Baseball players are in the practice of putting the prior day's activities behind them and moving on to the next game. Sunday surely tested that practice given that there were so many things that needed to be put in the rearview mirror. Even Rays manager Joe Maddon conceded such days can test that mind-set.
"I get so locked in to what you're supposed to be doing that day and the process, it tests the fact that with Grant, it's such a fluke thing," said Maddon, noting that he would not have Balfour in the bullpen for a while. "If you want to lament something, just do that.

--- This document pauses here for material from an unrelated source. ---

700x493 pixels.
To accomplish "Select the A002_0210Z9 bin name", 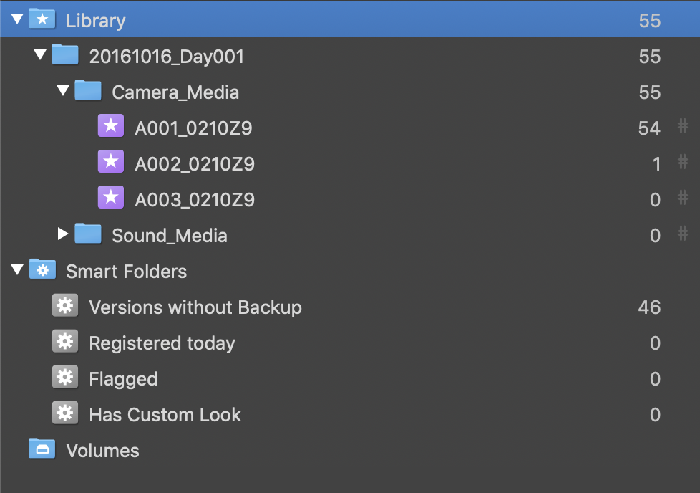I will [195, 164].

But do it briefly, because it's not reality.
"I had to think last night about what we were going to do today against [CC] Sabathia minus two of our regular players -- with a guy [Sean Rodriguez] playing first base today that normally doesn't -- but I think it's going to be just fine.
"'How do you score enough runs to beat Sabathia today?' These are the things I'm thinking about. I wasn't locked in on, 'Balfour can't play today,' 'Pena can't play today' or 'Zobrist can't play.' It's, 'How do you beat them with what you have?' and that's how we are."

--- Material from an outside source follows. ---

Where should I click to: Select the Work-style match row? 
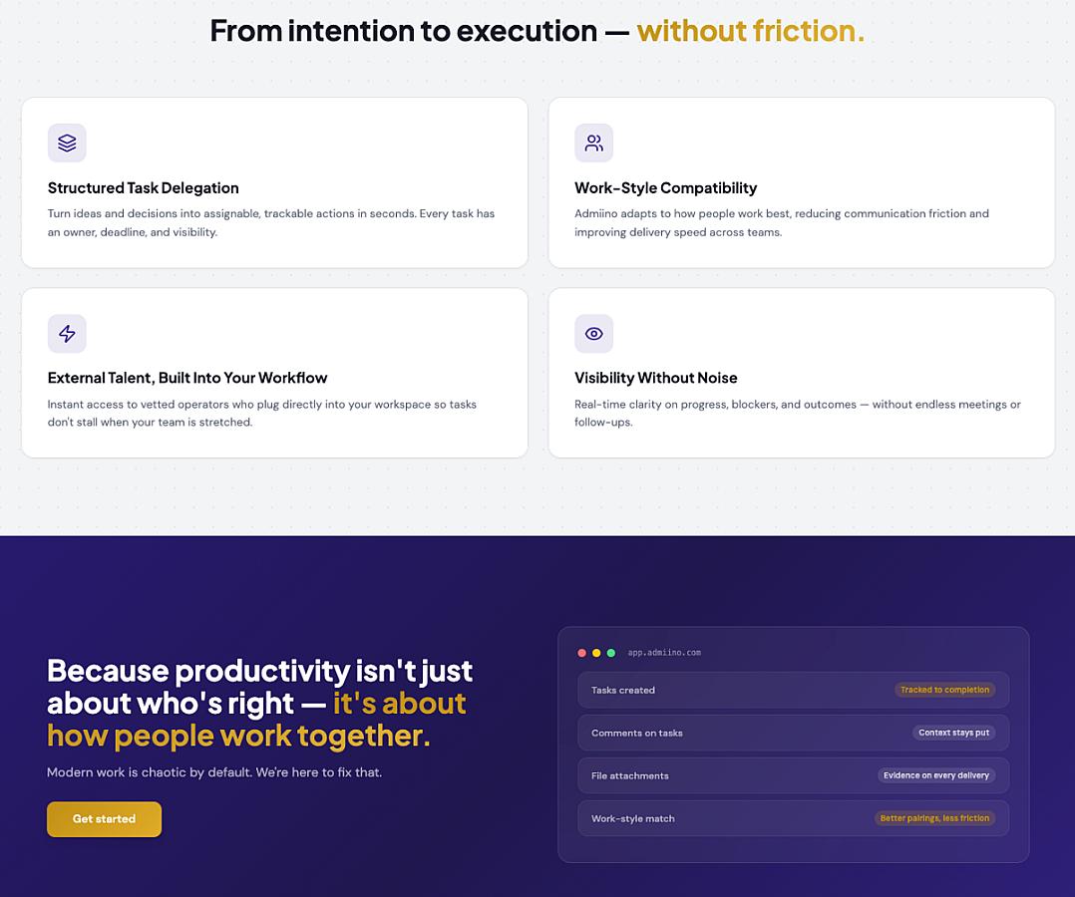pos(793,818)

B.J. Upton said he had already forgotten about Saturday night's game and what transpired throughout the day.
"It was a weird day -- Trade Deadline and all of that," Upton said. "We played the Yankees a tight ballgame, and that's all you can ask. These games are going to be close. So whatever happened yesterday is in the past."
Despite the magnitude of everything that transpired on Saturday, Upton noted he'd already forgotten Saturday.
"They all run together for me," Upton said. "I'm pretty sure most of the guys in the clubhouse are like that, too."
Dan Wheeler called forgetting the prior day "a part of their jobs."
"It's almost like a bullpen guy," Wheeler said. "If I have a bad outing, I have to be able to come out the next day and put up a zero."